BACKGROUND OF THE INVENTION 
1. Technical Field 
The present invention relates generally to probing apparatus using test 
probes, and more specifically to a test probe assembly that is easily 
disconnectable from the probe apparatus. More specifically still, the 
present invention relates to a quick disconnect probe assembly that 
readily breaks away from the probing apparatus upon collision with any 
other element. 
2. Description of the Related Art 
Probing apparatus for testing electronic components such as, for example, 
semiconductor wafers or circuit boards, are well known in the art. The 
probing apparatus use probe tips for providing electrical connection with 
device under test (DUT). These probe tips are small and do not endure the 
rigors of testing well; therefore, the probe tips are replaced frequently. 

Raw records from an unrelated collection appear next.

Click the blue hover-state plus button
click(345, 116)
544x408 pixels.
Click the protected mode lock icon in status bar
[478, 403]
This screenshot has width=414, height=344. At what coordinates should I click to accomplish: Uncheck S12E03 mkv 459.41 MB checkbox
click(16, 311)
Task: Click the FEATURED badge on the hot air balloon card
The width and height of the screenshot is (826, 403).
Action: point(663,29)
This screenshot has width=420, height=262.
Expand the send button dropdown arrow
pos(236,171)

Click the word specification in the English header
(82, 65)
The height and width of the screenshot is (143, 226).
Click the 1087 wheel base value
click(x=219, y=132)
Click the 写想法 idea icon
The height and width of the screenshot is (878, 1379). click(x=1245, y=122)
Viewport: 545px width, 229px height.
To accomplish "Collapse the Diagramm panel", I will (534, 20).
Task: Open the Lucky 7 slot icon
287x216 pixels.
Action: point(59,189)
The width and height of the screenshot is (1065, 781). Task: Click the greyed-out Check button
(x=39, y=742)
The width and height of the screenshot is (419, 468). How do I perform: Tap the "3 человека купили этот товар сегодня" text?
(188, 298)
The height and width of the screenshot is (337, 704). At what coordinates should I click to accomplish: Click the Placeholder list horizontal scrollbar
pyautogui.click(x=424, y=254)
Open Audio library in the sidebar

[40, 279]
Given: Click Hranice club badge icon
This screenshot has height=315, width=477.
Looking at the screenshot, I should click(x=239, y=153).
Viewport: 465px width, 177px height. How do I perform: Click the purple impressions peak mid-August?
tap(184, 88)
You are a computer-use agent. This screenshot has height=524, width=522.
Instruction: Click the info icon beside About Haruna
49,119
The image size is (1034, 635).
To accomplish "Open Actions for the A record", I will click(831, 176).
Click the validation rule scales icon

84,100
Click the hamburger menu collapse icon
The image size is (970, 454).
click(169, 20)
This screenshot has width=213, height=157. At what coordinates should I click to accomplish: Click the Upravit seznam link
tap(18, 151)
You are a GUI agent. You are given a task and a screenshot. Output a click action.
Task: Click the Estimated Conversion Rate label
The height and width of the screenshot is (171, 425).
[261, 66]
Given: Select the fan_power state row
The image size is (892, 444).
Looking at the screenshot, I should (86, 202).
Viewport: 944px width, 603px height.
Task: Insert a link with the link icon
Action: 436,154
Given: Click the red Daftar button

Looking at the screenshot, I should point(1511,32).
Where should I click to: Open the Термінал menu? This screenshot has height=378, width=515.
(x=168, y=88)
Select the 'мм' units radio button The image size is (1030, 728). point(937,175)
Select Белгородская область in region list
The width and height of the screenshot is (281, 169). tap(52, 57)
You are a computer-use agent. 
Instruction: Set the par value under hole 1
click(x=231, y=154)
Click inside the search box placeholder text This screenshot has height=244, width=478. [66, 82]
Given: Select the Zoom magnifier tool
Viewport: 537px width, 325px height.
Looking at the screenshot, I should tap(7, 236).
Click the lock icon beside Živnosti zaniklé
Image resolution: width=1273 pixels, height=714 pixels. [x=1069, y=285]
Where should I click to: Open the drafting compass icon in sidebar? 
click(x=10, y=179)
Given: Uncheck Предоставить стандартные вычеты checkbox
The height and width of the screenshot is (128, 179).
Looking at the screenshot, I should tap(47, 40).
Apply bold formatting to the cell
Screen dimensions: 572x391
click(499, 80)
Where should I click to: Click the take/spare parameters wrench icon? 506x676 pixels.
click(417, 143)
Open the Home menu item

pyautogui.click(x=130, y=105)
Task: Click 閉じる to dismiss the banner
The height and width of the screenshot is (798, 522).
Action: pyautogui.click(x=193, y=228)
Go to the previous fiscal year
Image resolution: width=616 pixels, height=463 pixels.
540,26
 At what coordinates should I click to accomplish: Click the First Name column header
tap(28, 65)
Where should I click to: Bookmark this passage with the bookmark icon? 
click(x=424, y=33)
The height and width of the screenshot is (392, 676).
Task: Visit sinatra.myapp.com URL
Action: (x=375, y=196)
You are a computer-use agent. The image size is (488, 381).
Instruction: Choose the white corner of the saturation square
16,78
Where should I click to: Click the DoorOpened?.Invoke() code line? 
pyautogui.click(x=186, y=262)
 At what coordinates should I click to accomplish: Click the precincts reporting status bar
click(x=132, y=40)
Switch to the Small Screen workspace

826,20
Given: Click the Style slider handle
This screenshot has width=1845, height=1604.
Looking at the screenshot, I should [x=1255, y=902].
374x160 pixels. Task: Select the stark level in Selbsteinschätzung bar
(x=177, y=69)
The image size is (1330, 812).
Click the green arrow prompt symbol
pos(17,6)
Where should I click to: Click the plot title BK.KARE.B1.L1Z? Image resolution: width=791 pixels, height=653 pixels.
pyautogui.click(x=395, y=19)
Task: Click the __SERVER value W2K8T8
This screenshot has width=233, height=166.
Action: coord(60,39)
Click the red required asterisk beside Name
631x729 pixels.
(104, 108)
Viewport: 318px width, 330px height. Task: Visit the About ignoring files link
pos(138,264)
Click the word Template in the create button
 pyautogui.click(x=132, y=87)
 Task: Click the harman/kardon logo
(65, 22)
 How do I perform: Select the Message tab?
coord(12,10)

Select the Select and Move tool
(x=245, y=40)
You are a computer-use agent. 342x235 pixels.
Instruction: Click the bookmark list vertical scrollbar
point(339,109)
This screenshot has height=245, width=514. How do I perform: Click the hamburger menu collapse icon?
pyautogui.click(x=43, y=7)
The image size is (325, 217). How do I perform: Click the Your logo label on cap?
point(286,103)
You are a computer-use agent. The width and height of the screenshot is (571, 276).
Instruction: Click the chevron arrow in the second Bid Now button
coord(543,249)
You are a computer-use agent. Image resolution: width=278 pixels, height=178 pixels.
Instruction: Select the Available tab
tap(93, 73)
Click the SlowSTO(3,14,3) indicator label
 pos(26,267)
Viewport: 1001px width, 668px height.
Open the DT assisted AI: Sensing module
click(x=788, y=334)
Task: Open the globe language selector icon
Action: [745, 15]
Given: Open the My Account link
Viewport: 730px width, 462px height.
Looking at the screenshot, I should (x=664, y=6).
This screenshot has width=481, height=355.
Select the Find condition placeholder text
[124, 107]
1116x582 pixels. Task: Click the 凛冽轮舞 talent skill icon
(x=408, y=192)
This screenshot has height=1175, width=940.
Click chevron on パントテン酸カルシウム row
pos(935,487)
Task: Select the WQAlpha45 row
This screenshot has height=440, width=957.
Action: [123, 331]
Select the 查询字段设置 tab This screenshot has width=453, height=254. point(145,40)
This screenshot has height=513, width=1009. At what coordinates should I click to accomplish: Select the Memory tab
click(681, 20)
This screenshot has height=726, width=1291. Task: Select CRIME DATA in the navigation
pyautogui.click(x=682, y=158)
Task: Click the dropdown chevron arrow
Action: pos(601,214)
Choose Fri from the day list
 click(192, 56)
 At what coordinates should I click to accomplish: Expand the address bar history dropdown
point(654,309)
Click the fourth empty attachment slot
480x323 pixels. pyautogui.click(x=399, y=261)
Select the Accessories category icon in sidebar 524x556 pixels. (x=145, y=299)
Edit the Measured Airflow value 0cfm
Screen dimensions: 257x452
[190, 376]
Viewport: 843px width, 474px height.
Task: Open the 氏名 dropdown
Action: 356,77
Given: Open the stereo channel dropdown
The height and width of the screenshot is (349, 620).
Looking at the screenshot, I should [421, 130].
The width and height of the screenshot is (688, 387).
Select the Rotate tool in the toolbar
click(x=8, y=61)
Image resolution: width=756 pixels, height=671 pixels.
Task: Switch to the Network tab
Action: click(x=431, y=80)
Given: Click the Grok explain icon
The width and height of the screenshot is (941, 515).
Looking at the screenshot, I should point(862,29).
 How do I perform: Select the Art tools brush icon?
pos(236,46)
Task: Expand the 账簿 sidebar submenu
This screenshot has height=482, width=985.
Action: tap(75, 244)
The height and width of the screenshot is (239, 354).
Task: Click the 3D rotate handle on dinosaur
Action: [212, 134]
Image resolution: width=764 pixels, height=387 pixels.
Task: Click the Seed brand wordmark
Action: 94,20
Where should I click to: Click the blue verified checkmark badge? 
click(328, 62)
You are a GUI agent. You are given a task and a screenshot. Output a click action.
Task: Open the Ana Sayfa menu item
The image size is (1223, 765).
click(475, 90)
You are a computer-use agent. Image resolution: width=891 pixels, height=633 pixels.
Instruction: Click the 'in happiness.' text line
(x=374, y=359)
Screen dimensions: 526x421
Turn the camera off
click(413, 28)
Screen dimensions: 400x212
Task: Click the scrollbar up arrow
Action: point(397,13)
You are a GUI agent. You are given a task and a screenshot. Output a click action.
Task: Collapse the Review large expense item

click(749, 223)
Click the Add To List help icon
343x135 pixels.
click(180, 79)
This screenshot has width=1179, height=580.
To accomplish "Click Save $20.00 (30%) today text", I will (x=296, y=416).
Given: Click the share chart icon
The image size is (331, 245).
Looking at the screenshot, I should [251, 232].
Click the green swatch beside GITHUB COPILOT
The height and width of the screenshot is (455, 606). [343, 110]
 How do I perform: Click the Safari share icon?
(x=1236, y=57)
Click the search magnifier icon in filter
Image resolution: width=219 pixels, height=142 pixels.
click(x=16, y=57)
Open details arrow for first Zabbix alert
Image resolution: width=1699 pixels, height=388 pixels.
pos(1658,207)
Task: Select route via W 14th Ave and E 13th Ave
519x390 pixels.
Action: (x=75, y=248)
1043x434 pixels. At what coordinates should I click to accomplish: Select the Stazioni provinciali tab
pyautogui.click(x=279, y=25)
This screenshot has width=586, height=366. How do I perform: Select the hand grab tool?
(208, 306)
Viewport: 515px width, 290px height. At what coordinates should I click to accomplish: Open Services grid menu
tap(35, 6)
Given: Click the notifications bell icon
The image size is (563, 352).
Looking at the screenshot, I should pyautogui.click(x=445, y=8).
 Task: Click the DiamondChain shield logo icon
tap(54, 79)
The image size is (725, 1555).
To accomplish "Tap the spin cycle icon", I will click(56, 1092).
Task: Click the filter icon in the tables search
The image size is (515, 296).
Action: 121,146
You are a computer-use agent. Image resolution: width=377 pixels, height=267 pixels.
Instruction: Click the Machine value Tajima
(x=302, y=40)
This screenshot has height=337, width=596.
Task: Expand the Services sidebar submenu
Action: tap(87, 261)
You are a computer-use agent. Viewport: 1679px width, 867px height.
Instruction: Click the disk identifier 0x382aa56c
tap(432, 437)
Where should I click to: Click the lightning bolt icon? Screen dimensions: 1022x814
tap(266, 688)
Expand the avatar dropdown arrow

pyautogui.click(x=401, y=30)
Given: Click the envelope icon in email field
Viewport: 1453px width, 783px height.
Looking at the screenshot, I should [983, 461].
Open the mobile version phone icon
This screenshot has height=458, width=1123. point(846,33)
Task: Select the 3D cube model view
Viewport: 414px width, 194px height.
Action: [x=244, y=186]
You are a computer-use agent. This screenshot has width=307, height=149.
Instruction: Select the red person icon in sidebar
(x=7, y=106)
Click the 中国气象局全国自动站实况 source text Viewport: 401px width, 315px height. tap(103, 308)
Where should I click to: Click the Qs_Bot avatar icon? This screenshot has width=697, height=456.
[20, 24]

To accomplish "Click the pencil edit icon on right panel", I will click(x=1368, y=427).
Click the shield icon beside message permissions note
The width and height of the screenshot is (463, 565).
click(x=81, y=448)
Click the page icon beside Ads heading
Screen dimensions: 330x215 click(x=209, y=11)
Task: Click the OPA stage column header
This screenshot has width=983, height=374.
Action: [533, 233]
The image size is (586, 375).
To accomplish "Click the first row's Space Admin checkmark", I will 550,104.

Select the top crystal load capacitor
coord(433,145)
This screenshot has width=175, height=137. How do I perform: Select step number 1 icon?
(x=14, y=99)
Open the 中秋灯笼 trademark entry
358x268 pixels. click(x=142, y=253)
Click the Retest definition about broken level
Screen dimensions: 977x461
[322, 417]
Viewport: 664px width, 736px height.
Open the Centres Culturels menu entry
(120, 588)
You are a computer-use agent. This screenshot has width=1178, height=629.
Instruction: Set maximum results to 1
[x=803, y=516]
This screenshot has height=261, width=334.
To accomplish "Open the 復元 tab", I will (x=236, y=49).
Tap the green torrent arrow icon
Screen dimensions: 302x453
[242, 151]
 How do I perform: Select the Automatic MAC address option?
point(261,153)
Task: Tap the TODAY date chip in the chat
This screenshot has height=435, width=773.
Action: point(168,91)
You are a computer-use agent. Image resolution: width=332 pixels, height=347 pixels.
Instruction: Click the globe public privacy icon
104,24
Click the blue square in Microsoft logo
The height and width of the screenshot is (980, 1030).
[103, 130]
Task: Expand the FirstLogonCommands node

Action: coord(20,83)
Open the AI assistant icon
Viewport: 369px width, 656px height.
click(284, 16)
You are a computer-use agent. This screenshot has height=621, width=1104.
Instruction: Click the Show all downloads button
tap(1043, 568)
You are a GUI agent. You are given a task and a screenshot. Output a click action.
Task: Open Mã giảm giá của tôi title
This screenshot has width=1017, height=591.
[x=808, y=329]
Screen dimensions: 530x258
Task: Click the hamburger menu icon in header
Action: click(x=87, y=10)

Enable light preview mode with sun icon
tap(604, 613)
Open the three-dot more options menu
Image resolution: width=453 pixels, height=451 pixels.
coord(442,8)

The probe tips are small and they are placed on probe actuators or probe 
assemblies located well inside the probing apparatus. Thus, it is 
desirable to remove the probe assemblies from the probing apparatus to 
change the probe tips. 
The probing apparatus usually has a coarse positioning system that moves 
with very high accelerations. If there is an error in the test file, a 
collision may occur that might damage either the components within the 
apparatus or the DUT. 
Additionally, some DUT's are very thin and very small in relation to the 
overall positioned workspace in the probing apparatus. Typically, they are 
in a pocket in a support cradle that needs a minimum thickness for 
sufficient stiffness. This requires the probes to be in the pocket during 
testing, which leads to the possibility for collisions with the product 
support cradle from the side and rear, as well as with the opposing probe 
assembly from the front. Traditionally, slide bearing packages for 
collision compliance require a stack XY arrangement to give a 360.degree. 
freedom of movement. This stacking makes the mechanism fairly tall. 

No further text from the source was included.